---------- Entries supplied ----------

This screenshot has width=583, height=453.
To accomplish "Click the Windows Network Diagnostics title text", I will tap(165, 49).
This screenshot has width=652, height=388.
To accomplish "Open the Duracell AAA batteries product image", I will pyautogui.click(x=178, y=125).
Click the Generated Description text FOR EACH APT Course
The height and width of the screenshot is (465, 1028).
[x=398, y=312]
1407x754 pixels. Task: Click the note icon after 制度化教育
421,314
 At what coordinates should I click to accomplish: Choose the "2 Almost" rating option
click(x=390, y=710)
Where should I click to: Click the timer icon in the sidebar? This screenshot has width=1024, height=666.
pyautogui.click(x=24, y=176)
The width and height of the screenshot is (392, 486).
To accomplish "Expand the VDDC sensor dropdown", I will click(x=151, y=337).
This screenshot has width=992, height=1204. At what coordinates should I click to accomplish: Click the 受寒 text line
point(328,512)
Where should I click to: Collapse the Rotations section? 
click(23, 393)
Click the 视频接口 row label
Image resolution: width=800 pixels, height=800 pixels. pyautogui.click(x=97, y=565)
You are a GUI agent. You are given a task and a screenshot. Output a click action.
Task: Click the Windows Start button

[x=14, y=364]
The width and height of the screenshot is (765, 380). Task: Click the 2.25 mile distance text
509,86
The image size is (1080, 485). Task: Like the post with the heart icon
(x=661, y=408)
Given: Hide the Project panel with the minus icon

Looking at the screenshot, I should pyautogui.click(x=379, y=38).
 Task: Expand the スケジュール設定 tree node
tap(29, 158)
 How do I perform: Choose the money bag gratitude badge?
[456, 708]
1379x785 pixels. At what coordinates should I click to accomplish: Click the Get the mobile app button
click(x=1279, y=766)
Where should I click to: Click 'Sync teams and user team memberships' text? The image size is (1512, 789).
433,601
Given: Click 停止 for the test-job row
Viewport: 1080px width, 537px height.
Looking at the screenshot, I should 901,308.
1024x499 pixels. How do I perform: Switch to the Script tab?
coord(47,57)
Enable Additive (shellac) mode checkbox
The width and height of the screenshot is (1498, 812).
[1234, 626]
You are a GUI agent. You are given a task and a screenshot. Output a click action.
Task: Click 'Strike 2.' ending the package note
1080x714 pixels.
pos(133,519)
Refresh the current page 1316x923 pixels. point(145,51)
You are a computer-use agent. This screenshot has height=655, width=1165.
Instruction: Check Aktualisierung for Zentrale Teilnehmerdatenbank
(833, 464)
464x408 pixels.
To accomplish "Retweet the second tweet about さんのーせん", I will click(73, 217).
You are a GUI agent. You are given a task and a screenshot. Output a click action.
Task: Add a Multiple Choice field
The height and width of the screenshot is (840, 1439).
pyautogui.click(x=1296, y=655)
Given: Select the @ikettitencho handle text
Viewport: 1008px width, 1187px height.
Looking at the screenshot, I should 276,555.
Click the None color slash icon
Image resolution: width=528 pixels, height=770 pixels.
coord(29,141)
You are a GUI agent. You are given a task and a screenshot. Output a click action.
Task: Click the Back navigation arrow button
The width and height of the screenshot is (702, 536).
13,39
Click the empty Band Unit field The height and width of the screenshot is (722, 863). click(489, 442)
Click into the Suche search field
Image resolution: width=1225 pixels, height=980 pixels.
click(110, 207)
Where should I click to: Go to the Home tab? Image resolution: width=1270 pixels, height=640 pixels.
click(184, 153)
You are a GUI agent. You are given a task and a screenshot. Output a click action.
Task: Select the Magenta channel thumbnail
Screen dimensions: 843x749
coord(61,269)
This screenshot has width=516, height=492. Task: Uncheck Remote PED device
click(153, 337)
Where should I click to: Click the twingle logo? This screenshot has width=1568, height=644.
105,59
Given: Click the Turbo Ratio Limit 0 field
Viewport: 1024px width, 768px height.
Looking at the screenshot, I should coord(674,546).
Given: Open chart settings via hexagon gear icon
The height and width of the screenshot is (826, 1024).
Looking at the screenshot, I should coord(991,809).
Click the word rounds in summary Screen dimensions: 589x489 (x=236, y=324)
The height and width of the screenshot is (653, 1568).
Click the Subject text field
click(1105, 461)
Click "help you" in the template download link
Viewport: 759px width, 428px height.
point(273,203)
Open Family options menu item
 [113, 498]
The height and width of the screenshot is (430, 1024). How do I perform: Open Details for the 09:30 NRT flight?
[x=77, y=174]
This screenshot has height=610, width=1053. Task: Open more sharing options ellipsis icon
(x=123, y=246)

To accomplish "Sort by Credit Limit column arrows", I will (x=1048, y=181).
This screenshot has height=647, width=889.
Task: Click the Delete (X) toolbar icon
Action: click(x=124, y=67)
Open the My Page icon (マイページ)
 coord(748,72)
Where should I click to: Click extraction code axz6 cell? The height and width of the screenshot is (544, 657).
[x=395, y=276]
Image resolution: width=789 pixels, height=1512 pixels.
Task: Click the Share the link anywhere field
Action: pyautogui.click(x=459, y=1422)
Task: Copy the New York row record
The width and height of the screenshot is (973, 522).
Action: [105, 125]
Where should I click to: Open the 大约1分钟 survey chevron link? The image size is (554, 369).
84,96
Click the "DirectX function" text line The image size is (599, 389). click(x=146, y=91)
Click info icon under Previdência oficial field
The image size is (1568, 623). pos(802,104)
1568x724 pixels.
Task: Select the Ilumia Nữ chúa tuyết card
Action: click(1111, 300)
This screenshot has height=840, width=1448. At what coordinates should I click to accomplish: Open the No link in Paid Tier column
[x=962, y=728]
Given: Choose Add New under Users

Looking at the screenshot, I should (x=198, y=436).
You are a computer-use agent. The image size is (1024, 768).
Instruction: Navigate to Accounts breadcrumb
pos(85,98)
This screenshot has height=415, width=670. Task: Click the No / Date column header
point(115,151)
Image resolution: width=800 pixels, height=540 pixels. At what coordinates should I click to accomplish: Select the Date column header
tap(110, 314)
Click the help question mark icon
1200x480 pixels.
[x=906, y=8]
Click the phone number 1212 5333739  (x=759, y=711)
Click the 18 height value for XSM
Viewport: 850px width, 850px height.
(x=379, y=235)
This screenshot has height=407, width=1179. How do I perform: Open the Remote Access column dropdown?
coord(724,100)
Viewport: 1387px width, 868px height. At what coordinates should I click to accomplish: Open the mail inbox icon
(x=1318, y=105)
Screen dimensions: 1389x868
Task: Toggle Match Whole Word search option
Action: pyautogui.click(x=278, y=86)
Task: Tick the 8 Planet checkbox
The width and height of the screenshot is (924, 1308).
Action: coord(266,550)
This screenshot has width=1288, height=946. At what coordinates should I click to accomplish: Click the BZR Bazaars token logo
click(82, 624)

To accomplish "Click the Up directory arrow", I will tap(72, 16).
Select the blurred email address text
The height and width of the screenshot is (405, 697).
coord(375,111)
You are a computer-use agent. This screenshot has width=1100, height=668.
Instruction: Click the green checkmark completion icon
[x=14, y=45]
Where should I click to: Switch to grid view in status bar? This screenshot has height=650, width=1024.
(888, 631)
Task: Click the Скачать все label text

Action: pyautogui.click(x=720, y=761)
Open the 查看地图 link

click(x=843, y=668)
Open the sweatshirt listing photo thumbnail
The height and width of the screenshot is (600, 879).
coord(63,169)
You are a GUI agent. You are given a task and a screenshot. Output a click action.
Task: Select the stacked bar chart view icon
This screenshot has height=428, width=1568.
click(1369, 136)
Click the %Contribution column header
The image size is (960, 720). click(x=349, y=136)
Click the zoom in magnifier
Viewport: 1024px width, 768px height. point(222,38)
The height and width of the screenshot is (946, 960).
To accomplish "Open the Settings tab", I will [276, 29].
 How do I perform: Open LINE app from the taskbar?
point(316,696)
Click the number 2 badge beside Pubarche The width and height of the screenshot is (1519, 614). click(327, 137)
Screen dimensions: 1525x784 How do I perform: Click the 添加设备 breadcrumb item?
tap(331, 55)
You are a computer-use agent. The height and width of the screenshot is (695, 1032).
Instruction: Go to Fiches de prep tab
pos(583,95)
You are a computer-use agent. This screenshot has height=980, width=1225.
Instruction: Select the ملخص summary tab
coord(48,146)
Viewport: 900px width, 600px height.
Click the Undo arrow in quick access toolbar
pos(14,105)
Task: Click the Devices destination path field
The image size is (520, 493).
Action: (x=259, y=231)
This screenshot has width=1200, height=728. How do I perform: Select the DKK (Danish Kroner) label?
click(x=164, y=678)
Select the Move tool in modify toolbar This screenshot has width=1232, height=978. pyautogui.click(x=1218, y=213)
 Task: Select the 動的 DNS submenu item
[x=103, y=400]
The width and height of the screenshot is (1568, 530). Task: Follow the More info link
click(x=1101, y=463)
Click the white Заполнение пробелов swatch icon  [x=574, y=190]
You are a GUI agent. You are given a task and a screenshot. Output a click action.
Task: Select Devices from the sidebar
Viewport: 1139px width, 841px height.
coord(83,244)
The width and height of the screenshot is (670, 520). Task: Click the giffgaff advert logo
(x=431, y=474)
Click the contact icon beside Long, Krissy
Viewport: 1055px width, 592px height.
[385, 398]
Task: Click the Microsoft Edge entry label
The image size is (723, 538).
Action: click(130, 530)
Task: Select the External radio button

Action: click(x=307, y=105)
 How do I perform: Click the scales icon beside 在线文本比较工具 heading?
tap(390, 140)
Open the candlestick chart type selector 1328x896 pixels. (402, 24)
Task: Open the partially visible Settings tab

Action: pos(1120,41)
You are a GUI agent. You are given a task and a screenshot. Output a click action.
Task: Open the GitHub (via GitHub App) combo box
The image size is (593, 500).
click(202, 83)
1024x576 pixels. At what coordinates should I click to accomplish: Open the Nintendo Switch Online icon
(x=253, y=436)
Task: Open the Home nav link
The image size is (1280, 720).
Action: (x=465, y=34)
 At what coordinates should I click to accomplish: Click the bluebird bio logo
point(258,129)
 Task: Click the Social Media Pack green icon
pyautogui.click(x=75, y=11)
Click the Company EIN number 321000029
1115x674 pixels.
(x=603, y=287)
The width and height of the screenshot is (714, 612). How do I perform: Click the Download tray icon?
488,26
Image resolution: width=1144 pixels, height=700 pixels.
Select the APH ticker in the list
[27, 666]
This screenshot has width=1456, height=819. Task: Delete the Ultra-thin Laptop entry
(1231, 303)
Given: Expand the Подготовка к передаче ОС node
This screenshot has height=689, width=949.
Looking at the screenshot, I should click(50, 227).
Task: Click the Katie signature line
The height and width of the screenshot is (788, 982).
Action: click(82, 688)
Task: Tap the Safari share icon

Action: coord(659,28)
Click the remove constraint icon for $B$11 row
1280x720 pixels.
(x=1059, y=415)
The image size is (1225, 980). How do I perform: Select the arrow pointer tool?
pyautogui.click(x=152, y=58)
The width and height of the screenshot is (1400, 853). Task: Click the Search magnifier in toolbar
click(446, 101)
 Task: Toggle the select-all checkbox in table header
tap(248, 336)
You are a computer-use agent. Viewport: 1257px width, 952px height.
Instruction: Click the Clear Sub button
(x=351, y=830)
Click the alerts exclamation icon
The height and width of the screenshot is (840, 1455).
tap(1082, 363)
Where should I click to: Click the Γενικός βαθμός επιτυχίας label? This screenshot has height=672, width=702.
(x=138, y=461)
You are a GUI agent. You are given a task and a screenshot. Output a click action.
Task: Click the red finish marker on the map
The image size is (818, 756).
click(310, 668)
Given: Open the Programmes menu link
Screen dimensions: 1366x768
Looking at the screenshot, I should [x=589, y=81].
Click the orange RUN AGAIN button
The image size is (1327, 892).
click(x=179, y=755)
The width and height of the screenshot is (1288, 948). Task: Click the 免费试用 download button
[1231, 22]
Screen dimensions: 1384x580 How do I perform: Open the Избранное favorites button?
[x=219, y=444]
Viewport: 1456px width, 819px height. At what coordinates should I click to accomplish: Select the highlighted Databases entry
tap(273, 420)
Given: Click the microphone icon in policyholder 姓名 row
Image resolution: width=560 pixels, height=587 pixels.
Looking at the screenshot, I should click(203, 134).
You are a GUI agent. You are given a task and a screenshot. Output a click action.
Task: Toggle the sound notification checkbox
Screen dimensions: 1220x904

----------

Goal of the exercise » Starting at the line that contains "Instruction: Click the Clear Sub button", transcribe every line through the last line of the entries above, exactly, and nothing else.

Result of the task »
Instruction: Click the Clear Sub button
(x=351, y=830)
Click the alerts exclamation icon
The height and width of the screenshot is (840, 1455).
tap(1082, 363)
Where should I click to: Click the Γενικός βαθμός επιτυχίας label? This screenshot has height=672, width=702.
(x=138, y=461)
You are a GUI agent. You are given a task and a screenshot. Output a click action.
Task: Click the red finish marker on the map
The image size is (818, 756).
click(310, 668)
Given: Open the Programmes menu link
Screen dimensions: 1366x768
Looking at the screenshot, I should [x=589, y=81].
Click the orange RUN AGAIN button
The image size is (1327, 892).
click(x=179, y=755)
The width and height of the screenshot is (1288, 948). Task: Click the 免费试用 download button
[1231, 22]
Screen dimensions: 1384x580 How do I perform: Open the Избранное favorites button?
[x=219, y=444]
Viewport: 1456px width, 819px height. At what coordinates should I click to accomplish: Select the highlighted Databases entry
tap(273, 420)
Given: Click the microphone icon in policyholder 姓名 row
Image resolution: width=560 pixels, height=587 pixels.
Looking at the screenshot, I should click(203, 134).
You are a GUI agent. You are given a task and a screenshot. Output a click action.
Task: Toggle the sound notification checkbox
Screen dimensions: 1220x904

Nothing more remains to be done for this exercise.